The research looked at children who had been diagnosed with deletion syndrome and using rigorous gold standard diagnostic criteria. It found that none of the children diagnosed with deletion syndrome met the criteria set out for Autistic children.
Kathleen Ankustsiri, lead author and researcher said:
” None of the children we tested met the criteria for Autism. This is very important because the literature cites rates of anywhere from 20 to 50 percent of children with the disorder also have an autism spectrum disorder. Our findings lead us to question whether this is the correct label for these children who clearly have social impairments. We need to find out what interventions are most appropriate for their difficulties.”

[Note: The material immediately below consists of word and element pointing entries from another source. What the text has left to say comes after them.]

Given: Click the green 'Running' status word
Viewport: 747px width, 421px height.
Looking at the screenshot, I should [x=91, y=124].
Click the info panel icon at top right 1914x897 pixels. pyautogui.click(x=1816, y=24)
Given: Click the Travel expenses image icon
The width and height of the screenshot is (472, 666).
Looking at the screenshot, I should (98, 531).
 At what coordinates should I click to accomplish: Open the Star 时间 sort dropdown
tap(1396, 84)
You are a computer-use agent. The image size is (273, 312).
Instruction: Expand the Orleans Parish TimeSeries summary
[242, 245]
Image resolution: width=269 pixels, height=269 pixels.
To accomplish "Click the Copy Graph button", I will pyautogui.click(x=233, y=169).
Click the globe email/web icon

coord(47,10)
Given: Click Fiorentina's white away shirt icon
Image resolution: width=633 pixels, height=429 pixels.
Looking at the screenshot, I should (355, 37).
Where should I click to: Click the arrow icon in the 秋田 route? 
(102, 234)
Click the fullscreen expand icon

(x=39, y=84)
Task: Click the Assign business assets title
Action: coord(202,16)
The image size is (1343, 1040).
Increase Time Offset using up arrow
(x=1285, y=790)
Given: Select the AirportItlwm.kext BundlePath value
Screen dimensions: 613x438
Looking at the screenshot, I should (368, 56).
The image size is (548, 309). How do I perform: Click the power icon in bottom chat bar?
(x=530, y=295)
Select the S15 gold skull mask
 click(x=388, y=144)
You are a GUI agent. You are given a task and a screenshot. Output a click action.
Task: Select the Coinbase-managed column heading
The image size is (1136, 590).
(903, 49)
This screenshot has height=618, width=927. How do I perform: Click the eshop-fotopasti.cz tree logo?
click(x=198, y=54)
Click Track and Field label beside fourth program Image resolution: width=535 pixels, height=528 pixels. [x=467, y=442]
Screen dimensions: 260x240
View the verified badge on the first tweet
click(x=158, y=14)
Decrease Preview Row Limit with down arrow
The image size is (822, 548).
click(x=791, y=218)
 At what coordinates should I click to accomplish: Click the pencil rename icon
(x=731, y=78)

The researchers chose 29 children, 16 boys and 13 girls, administrating two tests, and used the Autism Diagnostic Observation Schedule (ADOS) on the children. Prior studies have only used parent report methods and the Social Communication Questionnaire (SDQ) .
Only five children scored in the elevated ADOS range and only two scored above average on any of the SDQ questions.
Institute director, Tony J. Simon said:
“Over the years, a number of children came to us as part of the research or the clinical assessments that we perform, and their parents told us that they had an autism spectrum diagnosis. It’s quite clear that children with the disorder do have social impairments. It did seem to us that they did not have a classic case of autism spectrum disorder. They often have very high levels of social motivation. They get a lot of pleasure from social interaction, and they’re quite socially skilled”
A further study is planned to look into the finding further and examine diagnosis methods to help minimise misdiagnosis of the two disorders.